§ **What this task involves**: Write out the portion of the passage on the Tea Party billboard that begins with the words "Now that I’ve" and ends with the words "the aforementioned billboard.".

§ **Text excerpt**:

++++++++++

Now that I’ve rambled on about how unhelpful and ignorant it is to use terms like communism, socialism, Nazism, democratic socialism, etc. as if they were interchangeable let me return to the aforementioned billboard.
As I stated, the sign was only up briefly before the Iowa Tea Party was shamed into covering it up. No, they were not made to do it by Obama so this is not a freedom of speech issue. It was other Tea Party groups that protested.
Shelby Blakely, a leader of the Tea Party Patriots, a national group, stated "That's just a waste of money, time, resources and it's not going to further our cause. It's not going to help our cause. It's going to make people think that the tea party is full of a bunch of right-wing fringe people, and that's not true."
John White, state coordinator of the Iowa Tea Party movement, says “the new billboard crosses a dangerous line. He says it’s going somewhere the Tea Party doesn’t need to go.”
“He says people are tired of slander and mudslinging and the Tea Party doesn’t need to take part in it.”

++++++++++

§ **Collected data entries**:
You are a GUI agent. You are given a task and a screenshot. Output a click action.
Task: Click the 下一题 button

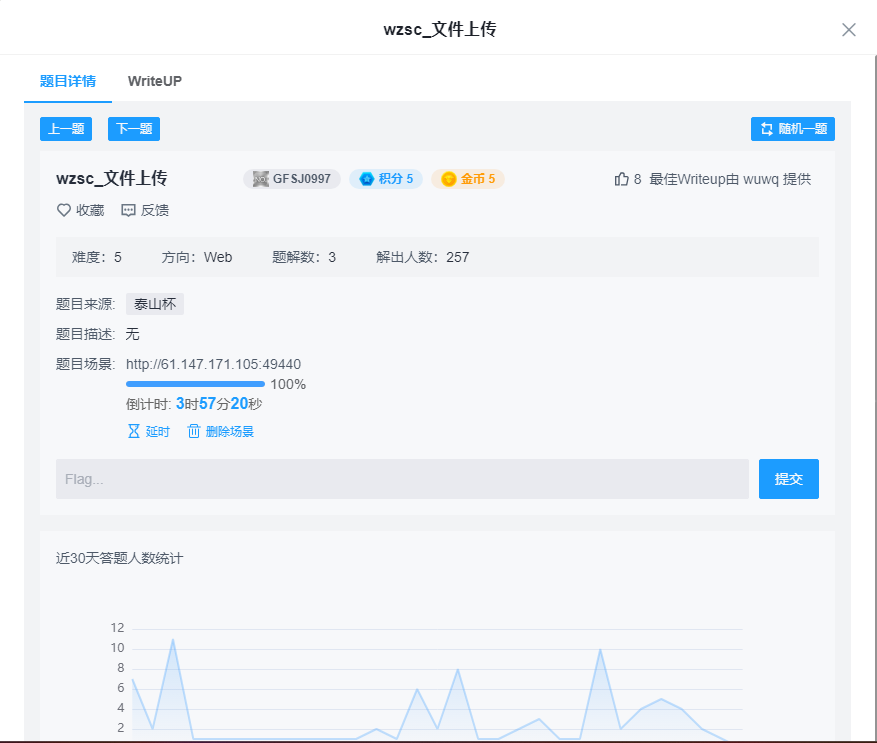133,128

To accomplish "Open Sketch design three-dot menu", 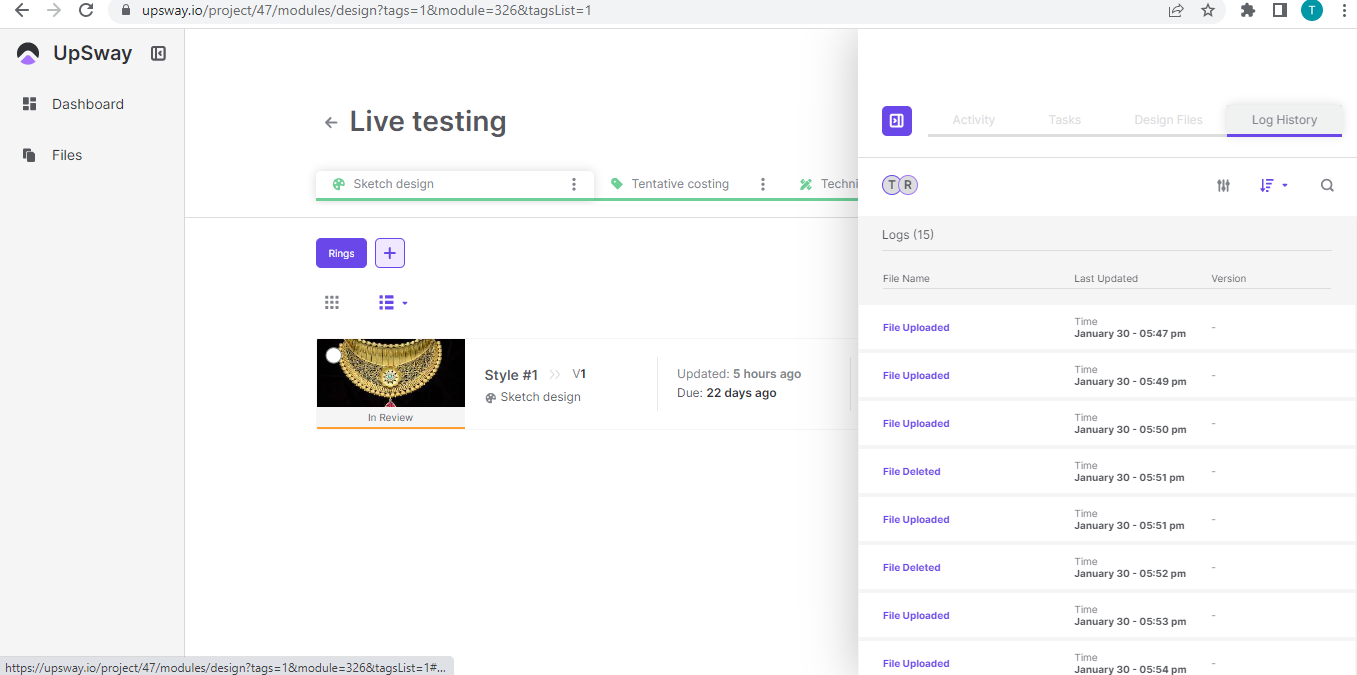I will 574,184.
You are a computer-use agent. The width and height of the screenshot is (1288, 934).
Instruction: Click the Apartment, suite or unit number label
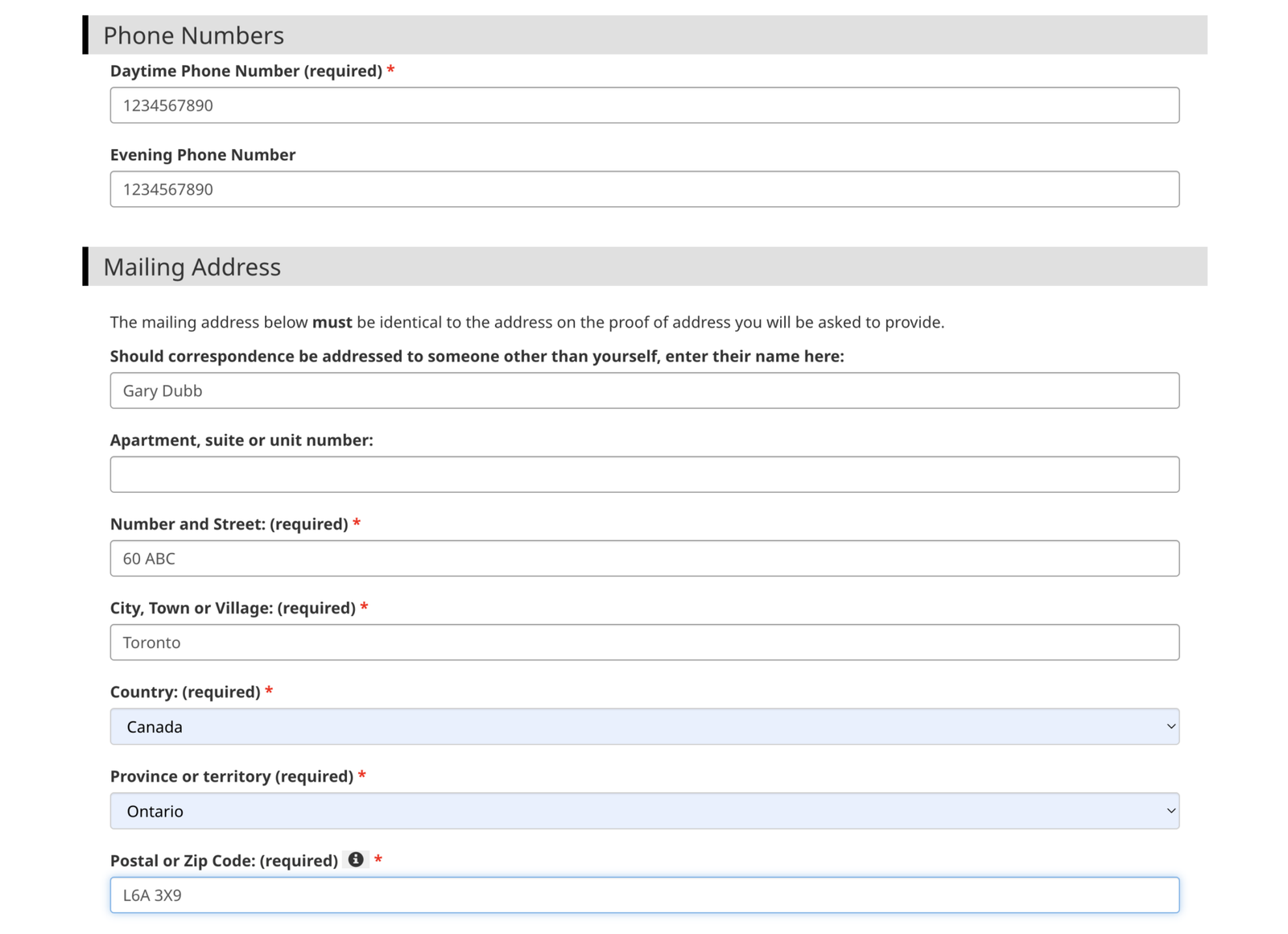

++++++++++

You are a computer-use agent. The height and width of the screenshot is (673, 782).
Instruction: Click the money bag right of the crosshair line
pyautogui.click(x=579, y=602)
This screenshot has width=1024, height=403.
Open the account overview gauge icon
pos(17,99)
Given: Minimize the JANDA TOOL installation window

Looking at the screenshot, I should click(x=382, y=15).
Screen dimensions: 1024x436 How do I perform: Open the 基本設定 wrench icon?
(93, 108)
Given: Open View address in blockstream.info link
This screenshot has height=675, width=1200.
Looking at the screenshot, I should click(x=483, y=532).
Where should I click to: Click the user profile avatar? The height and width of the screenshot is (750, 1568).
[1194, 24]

++++++++++

§ **Answer to the problem**:
Now that I’ve rambled on about how unhelpful and ignorant it is to use terms like communism, socialism, Nazism, democratic socialism, etc. as if they were interchangeable let me return to the aforementioned billboard.